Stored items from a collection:

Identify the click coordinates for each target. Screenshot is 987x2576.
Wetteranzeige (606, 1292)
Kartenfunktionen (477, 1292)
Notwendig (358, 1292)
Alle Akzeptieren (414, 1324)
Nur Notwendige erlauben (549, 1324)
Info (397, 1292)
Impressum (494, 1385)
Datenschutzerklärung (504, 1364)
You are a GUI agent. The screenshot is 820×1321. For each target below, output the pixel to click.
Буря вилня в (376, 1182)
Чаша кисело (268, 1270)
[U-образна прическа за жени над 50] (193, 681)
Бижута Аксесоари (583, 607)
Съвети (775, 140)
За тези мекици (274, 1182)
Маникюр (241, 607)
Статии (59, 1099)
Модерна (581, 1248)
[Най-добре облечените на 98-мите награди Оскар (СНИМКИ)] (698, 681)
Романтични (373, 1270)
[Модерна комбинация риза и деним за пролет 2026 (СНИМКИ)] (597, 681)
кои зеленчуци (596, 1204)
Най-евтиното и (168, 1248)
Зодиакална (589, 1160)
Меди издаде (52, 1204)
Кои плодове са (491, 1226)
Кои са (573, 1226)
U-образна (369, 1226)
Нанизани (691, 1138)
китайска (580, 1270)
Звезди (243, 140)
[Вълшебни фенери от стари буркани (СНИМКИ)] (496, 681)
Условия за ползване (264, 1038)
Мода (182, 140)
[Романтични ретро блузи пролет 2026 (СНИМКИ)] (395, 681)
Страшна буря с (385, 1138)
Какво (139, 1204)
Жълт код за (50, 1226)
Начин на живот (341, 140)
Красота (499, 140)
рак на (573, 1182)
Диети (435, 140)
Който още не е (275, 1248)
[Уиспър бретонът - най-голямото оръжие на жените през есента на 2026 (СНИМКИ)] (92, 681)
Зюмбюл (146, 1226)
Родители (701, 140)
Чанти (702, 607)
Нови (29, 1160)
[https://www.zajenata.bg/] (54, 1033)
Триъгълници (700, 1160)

> _Problem details_:
Set down, exactly as they stand above, the lines starting with the line with "Wetteranzeige (606, 1292)" and going on through the line with "Звезди (243, 140)", and no others.

> _Written response_:
Wetteranzeige (606, 1292)
Kartenfunktionen (477, 1292)
Notwendig (358, 1292)
Alle Akzeptieren (414, 1324)
Nur Notwendige erlauben (549, 1324)
Info (397, 1292)
Impressum (494, 1385)
Datenschutzerklärung (504, 1364)
You are a GUI agent. The screenshot is 820×1321. For each target below, output the pixel to click.
Буря вилня в (376, 1182)
Чаша кисело (268, 1270)
[U-образна прическа за жени над 50] (193, 681)
Бижута Аксесоари (583, 607)
Съвети (775, 140)
За тези мекици (274, 1182)
Маникюр (241, 607)
Статии (59, 1099)
Модерна (581, 1248)
[Най-добре облечените на 98-мите награди Оскар (СНИМКИ)] (698, 681)
Романтични (373, 1270)
[Модерна комбинация риза и деним за пролет 2026 (СНИМКИ)] (597, 681)
кои зеленчуци (596, 1204)
Най-евтиното и (168, 1248)
Зодиакална (589, 1160)
Меди издаде (52, 1204)
Кои плодове са (491, 1226)
Кои са (573, 1226)
U-образна (369, 1226)
Нанизани (691, 1138)
китайска (580, 1270)
Звезди (243, 140)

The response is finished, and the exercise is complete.